▶ **Problem description**: Your answer should be every line of the records that contains the word "computer", copied as it stands.

(Stored data)
= = = =

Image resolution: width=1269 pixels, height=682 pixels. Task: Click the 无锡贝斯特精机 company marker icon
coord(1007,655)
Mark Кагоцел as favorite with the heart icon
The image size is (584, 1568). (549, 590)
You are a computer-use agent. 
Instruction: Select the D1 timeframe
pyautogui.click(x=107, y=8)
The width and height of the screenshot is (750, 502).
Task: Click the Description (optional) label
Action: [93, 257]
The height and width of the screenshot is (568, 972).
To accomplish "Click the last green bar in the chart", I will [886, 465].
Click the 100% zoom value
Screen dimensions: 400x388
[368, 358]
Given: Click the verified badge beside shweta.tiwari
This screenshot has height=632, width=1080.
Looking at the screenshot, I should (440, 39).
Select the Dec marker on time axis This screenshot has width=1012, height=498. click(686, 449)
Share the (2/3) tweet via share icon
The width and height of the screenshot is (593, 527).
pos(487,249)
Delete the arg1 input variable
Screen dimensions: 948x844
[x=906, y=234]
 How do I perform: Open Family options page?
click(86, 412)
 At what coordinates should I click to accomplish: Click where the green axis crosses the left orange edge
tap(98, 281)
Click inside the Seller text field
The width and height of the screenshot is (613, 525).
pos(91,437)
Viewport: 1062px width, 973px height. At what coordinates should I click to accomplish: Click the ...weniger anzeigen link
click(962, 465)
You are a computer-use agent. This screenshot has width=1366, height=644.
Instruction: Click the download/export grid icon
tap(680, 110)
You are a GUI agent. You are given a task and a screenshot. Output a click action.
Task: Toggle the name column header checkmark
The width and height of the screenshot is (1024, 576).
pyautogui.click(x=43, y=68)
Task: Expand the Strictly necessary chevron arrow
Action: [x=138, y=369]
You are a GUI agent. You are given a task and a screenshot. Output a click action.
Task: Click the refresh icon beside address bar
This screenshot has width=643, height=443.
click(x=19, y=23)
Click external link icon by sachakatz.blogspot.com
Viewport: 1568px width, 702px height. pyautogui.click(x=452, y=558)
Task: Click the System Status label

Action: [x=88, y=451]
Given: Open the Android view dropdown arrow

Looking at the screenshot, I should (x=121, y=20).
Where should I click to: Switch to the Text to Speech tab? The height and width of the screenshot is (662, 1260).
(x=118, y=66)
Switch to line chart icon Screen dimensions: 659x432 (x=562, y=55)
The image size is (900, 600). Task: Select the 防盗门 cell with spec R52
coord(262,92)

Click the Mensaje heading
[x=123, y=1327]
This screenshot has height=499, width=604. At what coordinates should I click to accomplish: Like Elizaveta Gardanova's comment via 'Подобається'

= = = =

▶ **Written answer**:
You are a computer-use agent. 
You are a computer-use agent. This screenshot has width=1366, height=644.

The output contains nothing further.